[Supplied data]:
● ● ● ●
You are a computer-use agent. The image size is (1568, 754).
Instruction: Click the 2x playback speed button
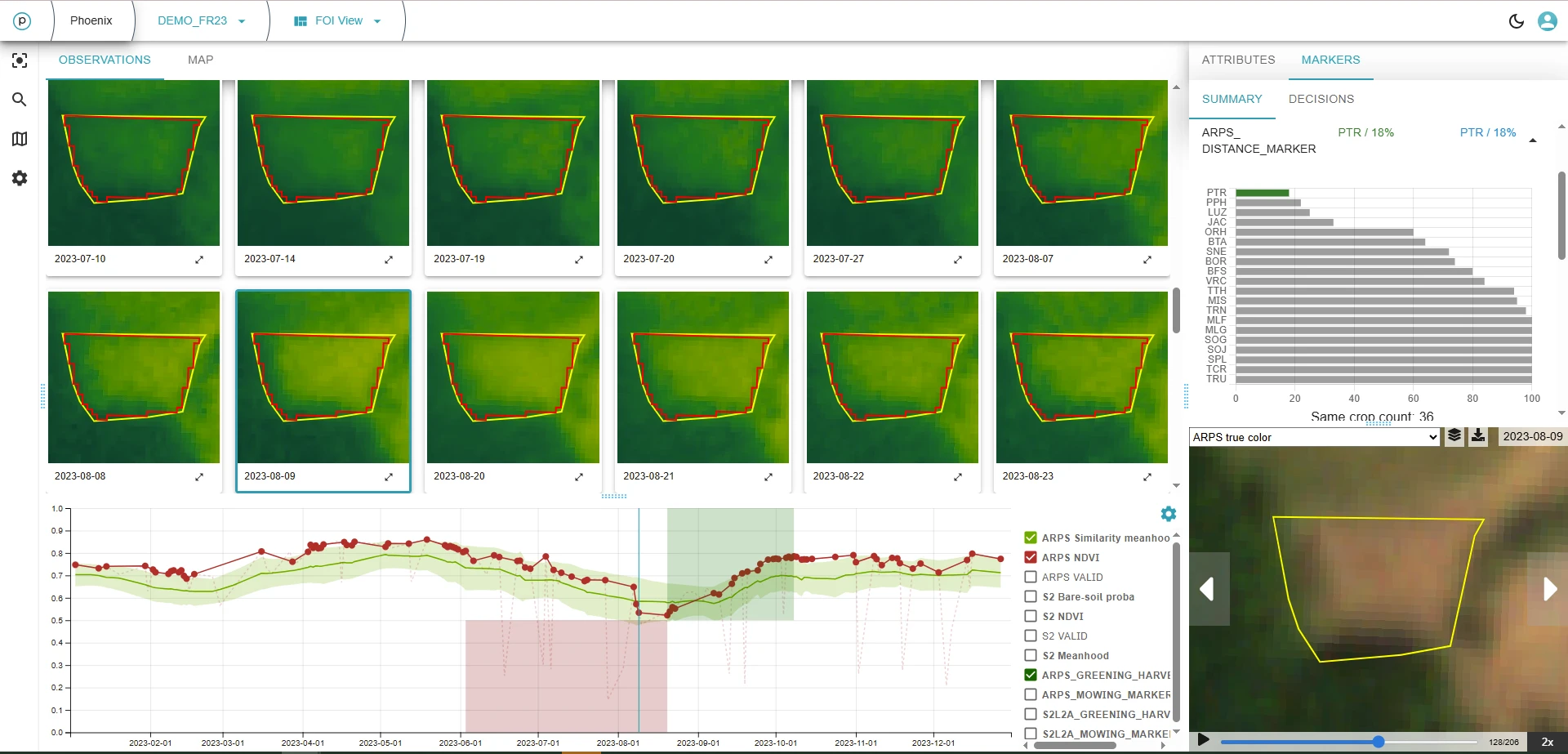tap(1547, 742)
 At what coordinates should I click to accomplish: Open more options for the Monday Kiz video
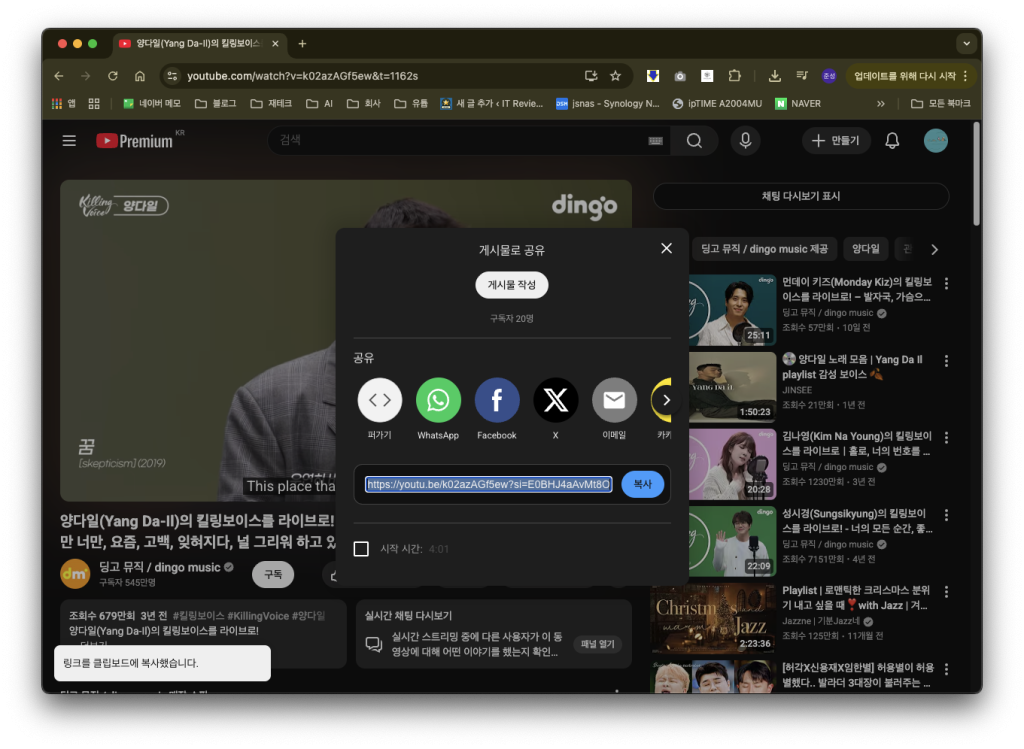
● ● ● ●
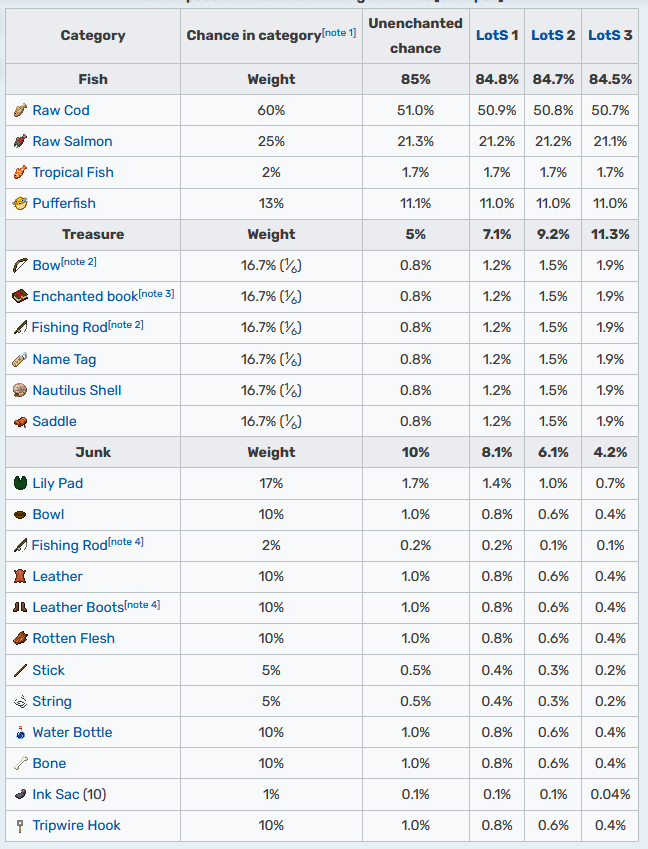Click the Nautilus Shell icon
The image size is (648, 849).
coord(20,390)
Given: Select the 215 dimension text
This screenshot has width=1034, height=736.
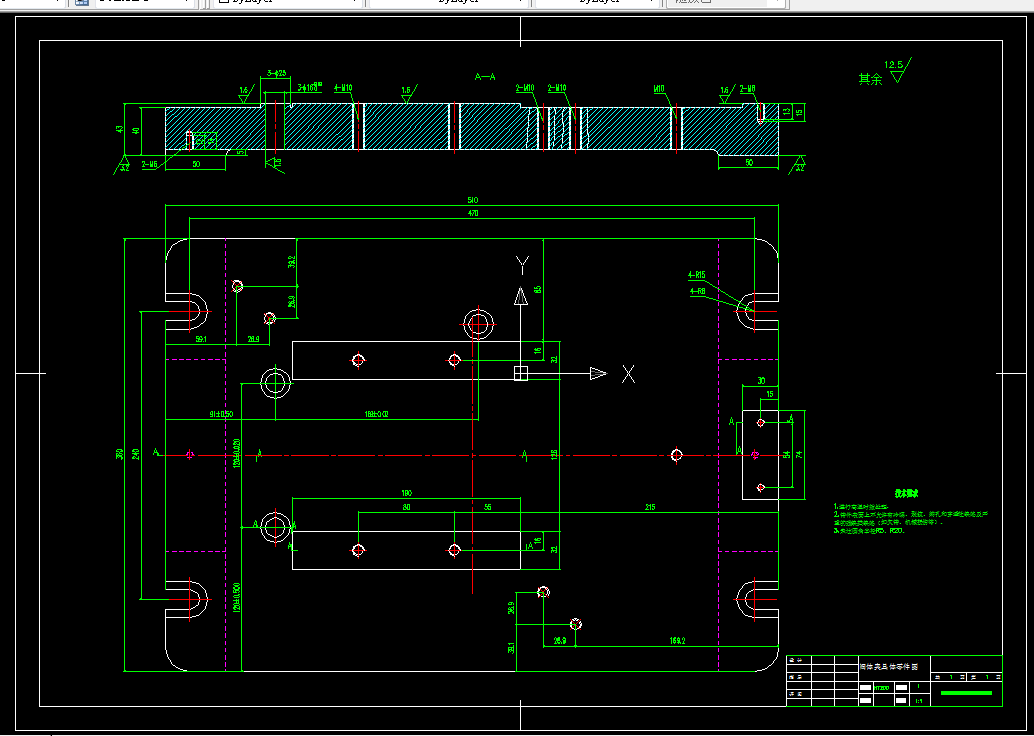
● ● ● ●
[Work instruction]: The stretch to restate runs from the line above containing "Instruction: Click the" through the line containing "At what coordinates". Copy it word for word, ends included, without pictures.

[Solution for this task]:
Instruction: Click the 2x playback speed button
tap(1547, 742)
 At what coordinates should I click to accomplish: Open more options for the Monday Kiz video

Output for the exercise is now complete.